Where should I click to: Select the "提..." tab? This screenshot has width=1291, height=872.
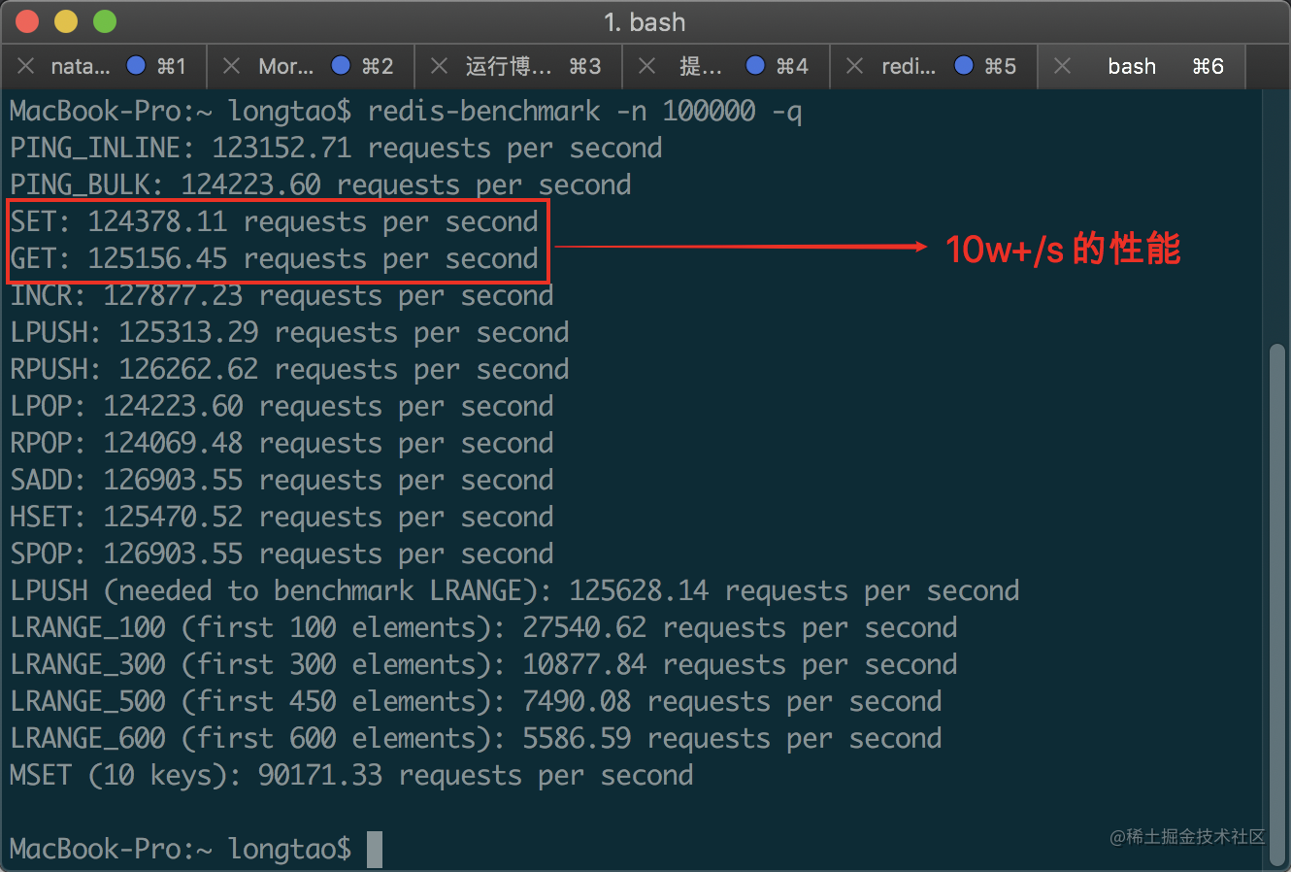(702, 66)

...

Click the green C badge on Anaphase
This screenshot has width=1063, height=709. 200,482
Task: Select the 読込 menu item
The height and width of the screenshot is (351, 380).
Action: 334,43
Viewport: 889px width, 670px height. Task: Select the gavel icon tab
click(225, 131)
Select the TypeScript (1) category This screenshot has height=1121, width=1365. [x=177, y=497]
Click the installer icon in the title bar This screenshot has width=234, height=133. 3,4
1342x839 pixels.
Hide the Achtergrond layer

__PROBLEM DESCRIPTION__
Set down exactly the lines of the data above, beginning with the line that has "Viewport: 889px width, 670px" and ending with the line that has "Hide the Achtergrond layer", and no others.

__SOLUTION FOR THIS EXERCISE__
Viewport: 889px width, 670px height. Task: Select the gavel icon tab
click(225, 131)
Select the TypeScript (1) category This screenshot has height=1121, width=1365. [x=177, y=497]
Click the installer icon in the title bar This screenshot has width=234, height=133. 3,4
1342x839 pixels.
Hide the Achtergrond layer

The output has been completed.